You don’t become an intensive care nurse without thriving on order and routine (and, of course, being able to cope with chaos and surprises as they happen) and this is a technique that we have definitely used at home.
This is what has worked for us as a family. It is something that I would recommend but I know and understand that it is not for everyone. You have to go with what works best for you, don’t you?
We did try a night of ‘going with the flow’ when we first took the twins home (i.e. feeding and changing them individually as they woke up) but we found we were up all the time!! We did not get any form of rest, so we knew that to survive we would need routine.
We fed them every 4 hours during the day, changing them before hand (and in between if necessary). Over night if one woke up hungry, we would wake the other one and feed them both. We were able to continue this routine until my little biscuit didn’t need a night feed anymore but we still keep them together during the day. She went through the night a lot earlier than Cracker did.

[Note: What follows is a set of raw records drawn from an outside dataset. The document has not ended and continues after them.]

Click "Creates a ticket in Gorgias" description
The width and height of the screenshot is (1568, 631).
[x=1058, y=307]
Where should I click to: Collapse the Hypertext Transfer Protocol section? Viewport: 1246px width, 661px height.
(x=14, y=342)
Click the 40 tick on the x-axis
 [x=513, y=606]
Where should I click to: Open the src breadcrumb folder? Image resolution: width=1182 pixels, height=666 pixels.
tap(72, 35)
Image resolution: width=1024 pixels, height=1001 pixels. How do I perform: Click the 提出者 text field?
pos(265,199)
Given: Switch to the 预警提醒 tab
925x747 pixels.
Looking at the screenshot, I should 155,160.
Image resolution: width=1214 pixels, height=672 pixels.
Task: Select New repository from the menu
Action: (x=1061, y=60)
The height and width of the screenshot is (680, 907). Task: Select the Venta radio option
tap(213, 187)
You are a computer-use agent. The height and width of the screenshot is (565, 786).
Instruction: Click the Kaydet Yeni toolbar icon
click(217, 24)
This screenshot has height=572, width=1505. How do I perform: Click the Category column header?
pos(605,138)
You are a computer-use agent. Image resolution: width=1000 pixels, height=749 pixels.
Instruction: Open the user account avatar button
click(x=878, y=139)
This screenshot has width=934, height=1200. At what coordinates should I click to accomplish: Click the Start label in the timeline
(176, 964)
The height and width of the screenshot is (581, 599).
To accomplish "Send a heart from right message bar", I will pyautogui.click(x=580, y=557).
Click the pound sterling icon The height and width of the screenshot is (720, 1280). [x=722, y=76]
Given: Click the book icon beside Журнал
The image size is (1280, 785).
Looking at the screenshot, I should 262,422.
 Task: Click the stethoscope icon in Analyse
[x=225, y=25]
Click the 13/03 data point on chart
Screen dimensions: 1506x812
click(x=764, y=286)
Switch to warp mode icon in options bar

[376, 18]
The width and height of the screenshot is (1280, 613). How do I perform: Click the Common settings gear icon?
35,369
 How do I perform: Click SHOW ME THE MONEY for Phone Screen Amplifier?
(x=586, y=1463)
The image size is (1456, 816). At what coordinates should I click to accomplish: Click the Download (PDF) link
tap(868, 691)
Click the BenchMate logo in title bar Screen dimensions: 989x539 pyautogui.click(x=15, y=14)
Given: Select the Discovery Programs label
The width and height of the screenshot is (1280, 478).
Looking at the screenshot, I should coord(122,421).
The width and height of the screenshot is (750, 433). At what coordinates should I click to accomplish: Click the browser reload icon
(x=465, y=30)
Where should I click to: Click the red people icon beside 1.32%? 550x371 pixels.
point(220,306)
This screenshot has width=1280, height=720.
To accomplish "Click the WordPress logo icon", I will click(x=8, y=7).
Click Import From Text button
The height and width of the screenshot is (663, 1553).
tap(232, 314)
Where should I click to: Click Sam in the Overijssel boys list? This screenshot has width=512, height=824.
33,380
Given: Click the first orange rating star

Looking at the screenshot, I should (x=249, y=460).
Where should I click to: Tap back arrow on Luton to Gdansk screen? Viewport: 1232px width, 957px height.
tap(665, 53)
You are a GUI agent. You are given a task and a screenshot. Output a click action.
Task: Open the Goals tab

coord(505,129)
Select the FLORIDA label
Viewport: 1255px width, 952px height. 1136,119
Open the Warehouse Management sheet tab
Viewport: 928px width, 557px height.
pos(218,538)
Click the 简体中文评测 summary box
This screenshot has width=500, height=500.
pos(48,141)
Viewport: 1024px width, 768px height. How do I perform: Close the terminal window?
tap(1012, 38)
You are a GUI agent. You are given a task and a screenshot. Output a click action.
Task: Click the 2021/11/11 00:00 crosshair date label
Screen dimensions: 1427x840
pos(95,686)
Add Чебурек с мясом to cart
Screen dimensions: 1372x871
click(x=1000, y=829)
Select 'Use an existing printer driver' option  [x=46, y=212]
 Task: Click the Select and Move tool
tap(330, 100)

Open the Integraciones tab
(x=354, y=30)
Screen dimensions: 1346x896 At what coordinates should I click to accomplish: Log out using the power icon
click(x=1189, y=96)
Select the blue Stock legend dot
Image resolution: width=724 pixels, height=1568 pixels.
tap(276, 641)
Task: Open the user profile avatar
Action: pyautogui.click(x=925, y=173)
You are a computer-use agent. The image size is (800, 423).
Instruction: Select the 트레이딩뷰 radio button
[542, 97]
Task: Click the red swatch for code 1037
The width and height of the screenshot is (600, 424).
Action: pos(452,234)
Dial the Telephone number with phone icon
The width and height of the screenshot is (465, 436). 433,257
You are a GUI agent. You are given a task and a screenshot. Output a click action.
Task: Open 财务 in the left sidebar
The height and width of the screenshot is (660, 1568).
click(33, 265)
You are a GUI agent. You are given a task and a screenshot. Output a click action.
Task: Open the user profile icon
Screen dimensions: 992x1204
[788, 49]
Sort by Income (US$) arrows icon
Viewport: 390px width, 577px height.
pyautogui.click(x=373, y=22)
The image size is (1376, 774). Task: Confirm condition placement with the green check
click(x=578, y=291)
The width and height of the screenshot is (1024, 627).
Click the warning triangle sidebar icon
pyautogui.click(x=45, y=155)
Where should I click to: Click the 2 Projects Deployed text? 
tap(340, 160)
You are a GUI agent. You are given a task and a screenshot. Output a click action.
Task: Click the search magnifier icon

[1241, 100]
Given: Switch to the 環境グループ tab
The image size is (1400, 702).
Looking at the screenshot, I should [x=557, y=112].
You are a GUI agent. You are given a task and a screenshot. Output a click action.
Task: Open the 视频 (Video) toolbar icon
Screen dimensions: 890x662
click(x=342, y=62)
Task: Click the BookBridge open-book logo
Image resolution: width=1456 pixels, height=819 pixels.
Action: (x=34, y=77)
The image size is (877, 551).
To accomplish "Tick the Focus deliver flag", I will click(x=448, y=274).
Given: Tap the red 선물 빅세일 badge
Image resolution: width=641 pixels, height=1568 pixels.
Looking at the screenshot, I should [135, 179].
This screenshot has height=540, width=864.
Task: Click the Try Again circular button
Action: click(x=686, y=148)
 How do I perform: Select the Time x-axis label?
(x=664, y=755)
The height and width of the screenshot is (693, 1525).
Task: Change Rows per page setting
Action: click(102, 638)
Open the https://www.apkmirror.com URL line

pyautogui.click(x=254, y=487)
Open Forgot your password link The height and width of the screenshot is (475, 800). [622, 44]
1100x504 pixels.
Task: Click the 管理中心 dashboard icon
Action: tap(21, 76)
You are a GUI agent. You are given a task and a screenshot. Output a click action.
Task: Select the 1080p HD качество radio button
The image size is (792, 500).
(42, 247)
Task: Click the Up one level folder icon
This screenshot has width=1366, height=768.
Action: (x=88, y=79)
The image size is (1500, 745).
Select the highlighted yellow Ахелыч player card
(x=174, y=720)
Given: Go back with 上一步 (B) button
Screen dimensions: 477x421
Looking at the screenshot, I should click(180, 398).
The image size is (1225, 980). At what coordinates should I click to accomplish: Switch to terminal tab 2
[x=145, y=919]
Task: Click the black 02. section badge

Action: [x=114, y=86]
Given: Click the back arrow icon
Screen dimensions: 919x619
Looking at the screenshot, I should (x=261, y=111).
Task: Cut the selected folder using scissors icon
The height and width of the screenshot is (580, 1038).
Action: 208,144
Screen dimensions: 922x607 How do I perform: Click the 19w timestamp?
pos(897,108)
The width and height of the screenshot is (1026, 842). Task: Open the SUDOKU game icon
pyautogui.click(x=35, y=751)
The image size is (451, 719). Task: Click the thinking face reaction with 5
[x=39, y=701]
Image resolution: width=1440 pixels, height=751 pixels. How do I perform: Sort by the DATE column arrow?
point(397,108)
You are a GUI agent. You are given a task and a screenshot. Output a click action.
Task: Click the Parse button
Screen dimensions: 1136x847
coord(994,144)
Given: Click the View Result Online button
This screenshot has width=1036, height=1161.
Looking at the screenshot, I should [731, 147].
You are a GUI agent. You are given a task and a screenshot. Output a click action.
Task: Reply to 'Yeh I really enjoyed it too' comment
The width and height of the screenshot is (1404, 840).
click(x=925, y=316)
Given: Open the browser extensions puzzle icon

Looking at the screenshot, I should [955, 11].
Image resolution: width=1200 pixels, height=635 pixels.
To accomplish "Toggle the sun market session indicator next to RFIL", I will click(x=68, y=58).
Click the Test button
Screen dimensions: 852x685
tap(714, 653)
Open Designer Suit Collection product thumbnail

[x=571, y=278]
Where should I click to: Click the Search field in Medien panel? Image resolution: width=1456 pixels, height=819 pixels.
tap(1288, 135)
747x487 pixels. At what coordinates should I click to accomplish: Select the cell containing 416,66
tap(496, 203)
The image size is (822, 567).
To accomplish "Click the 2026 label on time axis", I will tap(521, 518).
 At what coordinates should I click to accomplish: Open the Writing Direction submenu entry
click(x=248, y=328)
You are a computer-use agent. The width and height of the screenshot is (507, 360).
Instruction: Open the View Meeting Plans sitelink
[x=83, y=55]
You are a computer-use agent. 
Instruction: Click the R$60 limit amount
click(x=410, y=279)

Another routine we have found really important is a bedtime routine. Every evening they play, eat dinner, play some more, have a nice warm bath followed by milk and a story in bed. They know what this routine means and they relax and settle during it so that they go to sleep (relatively) easily. Yes, we sometimes deviate from this routine (when on holiday, have people visiting, go out in the evening or on the days we take them swimming) but I am a firm believer that if your children are secure in a routine then it is easy to take a break from it and they’ll return to it very quickly and simply.
People always comment on how content and happy the twins are, I think this is at least partly due to their routine. They know when things are going to happen, and don’t get upset when they get hungry or thirsty, for example, as they know that they will be getting food/drink soon.